Another one of Britain’s great national parks is North York Moors. It has everything you could ask for in a scenic park including the Moor to Sea Cycle Route. This is an adventurous trail that’s ideal for mountain bikes and ATVs.
It’s a set of trails that totals about 80 miles and it winds its way through the park. It’s one of the best ways to explore all the natural beauty the region has to offer as it takes you through beautiful hills and forests before reaching the picturesque seaside. You’ll also pass by several charming villages and towns along the way.
[Photo By earthwatcher]
North York Moors National Park is located in England and was established back in 1952. The total size of it is approximately 555 square miles. The park is well known throughout Britain for its heather moorland. It’s estimated that one third of the park is covered in this colourful landscape. However, while it’s filled with wonderful moors, North York Moors is actually the most forested national park in England. The woods cover about 22 per cent of the park and you’ll find a wide variety of trees such as native oak, birch, and ash. There are plenty of streams and valleys and many plants including the yellow archangel. Most of the trees were planted back in the 1900s to create a plentiful source of timber.
There are 26 miles of fantastic coastline at the park which features a lot of history and some amazing cliffs. Some of the rocks are close to 200 million years old and it’s believed that the area was once crawling with dinosaurs. In fact, remains of ancient sea creatures such as plesiosaurs and ichthyosaurs have been discovered here. There are also numerous fossilized plants and dinosaur footprints in the sandstone on some of the cliffs.
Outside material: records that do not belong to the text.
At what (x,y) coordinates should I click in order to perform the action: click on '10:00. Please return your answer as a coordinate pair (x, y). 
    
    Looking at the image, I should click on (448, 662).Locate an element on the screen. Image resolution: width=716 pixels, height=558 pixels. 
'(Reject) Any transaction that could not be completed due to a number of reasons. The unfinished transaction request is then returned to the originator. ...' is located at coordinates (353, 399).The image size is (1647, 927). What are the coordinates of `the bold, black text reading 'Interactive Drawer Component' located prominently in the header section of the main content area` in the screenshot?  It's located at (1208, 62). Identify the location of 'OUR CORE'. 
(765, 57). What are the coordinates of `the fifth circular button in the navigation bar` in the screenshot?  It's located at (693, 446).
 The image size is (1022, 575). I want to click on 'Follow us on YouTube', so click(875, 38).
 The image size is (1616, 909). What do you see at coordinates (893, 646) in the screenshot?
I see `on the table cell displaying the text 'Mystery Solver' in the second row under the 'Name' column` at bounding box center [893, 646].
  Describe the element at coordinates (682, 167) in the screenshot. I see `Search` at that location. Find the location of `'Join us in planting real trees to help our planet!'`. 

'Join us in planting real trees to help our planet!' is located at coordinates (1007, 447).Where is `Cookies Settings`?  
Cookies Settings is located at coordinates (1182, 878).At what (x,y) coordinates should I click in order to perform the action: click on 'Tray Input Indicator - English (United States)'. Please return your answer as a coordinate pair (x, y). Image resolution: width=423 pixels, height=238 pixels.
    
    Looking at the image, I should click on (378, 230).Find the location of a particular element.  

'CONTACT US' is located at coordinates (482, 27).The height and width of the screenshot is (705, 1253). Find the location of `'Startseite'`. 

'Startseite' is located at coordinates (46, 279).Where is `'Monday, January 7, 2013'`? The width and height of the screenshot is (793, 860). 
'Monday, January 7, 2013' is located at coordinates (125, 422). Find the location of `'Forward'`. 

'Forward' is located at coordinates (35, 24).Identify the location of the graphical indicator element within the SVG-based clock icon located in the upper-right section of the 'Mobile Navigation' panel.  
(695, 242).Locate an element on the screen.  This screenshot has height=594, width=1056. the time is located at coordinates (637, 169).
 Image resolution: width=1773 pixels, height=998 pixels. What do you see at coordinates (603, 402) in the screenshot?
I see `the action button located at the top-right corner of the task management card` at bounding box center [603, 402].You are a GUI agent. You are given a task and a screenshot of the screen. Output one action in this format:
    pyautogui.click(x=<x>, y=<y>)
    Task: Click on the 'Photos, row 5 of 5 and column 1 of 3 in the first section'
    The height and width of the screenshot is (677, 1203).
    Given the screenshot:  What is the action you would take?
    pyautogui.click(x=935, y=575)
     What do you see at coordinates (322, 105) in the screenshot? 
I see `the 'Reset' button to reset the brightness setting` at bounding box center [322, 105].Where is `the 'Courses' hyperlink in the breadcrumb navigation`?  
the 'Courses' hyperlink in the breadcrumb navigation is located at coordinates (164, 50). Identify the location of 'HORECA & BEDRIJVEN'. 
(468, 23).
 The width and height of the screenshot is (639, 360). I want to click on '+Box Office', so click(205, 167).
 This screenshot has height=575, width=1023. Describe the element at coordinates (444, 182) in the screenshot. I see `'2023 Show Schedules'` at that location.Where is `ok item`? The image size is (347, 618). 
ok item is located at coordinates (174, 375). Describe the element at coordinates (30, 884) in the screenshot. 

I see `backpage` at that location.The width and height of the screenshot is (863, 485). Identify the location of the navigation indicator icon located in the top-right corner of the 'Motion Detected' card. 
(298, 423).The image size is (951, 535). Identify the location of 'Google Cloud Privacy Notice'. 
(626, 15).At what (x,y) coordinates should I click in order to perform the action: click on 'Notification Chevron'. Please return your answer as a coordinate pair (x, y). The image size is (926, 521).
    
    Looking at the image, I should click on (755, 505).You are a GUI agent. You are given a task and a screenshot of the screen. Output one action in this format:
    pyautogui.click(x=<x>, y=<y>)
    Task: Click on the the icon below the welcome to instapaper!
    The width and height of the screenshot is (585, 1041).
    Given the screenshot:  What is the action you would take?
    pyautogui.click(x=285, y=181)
Other historical sites include medieval abbeys, which include Mount Grace, Byland, and Rievaulx. You’ll also come across some old castles such as Helmsely Castle. This amazing structure looks over the charming market town of Helmsely. The castle has been used for various things over the years including a Tudor mansion, Civil War stronghold, and medieval fortress. The Pickering Castle, which was built in the 1200s, was popular with medieval kings as a part-time residence and a hunting lodge.
In total, there are about 1,400 miles of trails in the park which can be enjoyed by cyclists and hikers. There’s also another 90 square miles of moors that can be explored by foot. You can get to the park if you take a train to Whitby or Middlesbrough. There’s a local railway that stops at several towns that are located in the park. You can also reach the region and communities by local bus routes. There’s a bus service called the Moorsbus network which runs between April and October.
The park is a treat at any time of the year. However, the colourful purple heather is best witnessed in the summer and early fall. One of the best ways to see the park is to jump on the Yorkshire Moors Railway in Pickering and take a trip to the lovely seaside town of Whitby on the North Sea. This will enable you to view many picturesque villages and the impressive countryside. If you’d like to do some hiking, you can always get off at Newton Dale Halt and stretch your legs for a few miles.
When it comes to camping out, there are numerous campgrounds and caravan parks located in North York Moors National Park. These will allow you to set up a convenient on-site base for exploring the countryside.